Having established that flame cutting Tool Steel is a difficult, unrewarding proposition, ... I'll just offer some basic info.

Proper Gas Pressure settings, seems to be the most common problem for beginners.

#1 - Gas Pressure, ... To properly adjust the Gas Pressure, turn on the Acetylene, ... light the Torch, ... and then add enough Oxygen to the flame, so that it stops giving off a sooty smoke.

( Now that you have Gas flowing thru both Regulators, the adjustments that you are about to make, will remain constant when cutting. )

The Acetylene Regulator should now be adjusted in the range of 4 to 6 PSI. ( Turning up the Gas will NOT increase the heat, and will overwhelm the mixing capacity of the Tip. )

Now set the Oxygen pressure at 20 to 24 PSI. ( Once again, more pressure WILL NOT improve the performance of the Torch, ... and will make it increasingly difficult to maintain a proper flame. )

Having adjusted the Regulators, we can now adjust the Torch Flame.

#2 - A Cutting Tip has several "Jets" that allow it to do 2 jobs, at once.

There is a Center Jet, controlled by the "Trigger" or "Lever" on the Cutting Head, that directs the stream of Oxygen onto the pre-heated steel. ( There is a knob on the Cutting Head, that turns the Oxygen on and off, ... obviously, it needs to be turned on. )

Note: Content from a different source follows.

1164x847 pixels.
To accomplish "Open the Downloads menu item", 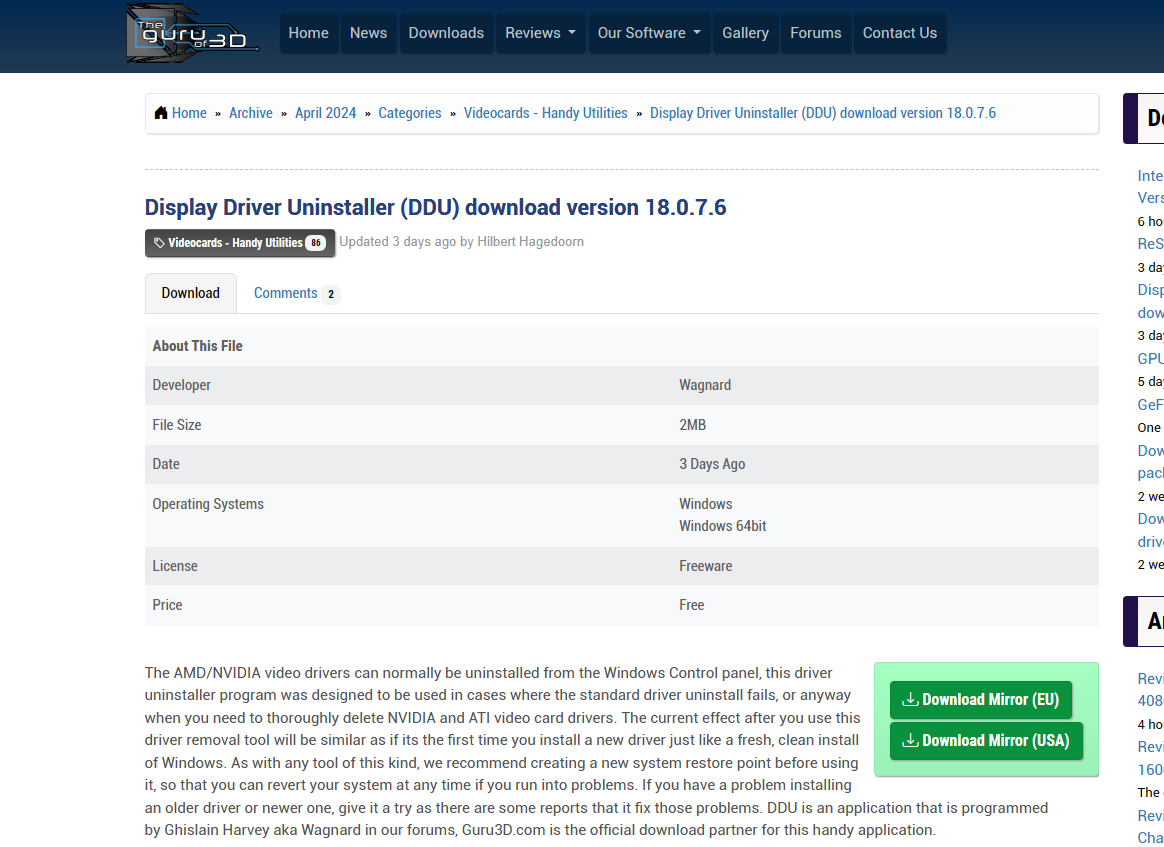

The size of the Tip will determine the size of the Flame, ... but regardless of the size, you want to adjust the Gas mixture, so that the ring of Pre-Heat Jets that surround the center Cutting Jet, are burning at their most efficient setting.

The 2 knobs on the Torch Body control the Pre-Heat Flame.

Turn the Acetylene knob all the way on when you light the Torch. ( The Acetylene Regulator and the Tip size will control that part of the process. )

Now, as you dial open the Oxygen knob, the bright blue flame from the Pre-Heat Jets will become shorter, brighter, and increasingly more defined, ... until they reach a point where they are very distinct, individual "needles" of flame, shrouded in a sheath of pale blue flame, of about the same diameter as the Torch Tip.

This is a properly adjusted "Cutting Flame", ... and will not blow out, when you pull the trigger on the Cutting Jet.

Now we can cut steel.

#3 - With your properly adjusted Torch is held at the point where the tips of the Pre-Heat Flame "needles" are just touching the edge of the steel at the point where you want to start your cut, ... heat the starting point until the steel begins to emit pale yellow "sparks". ( This is the carbon in the steel beginning to burn. )

As soon as the sparks start to appear, ... and holding the Torch perpendicular to the steel, ... it's time to pull the trigger.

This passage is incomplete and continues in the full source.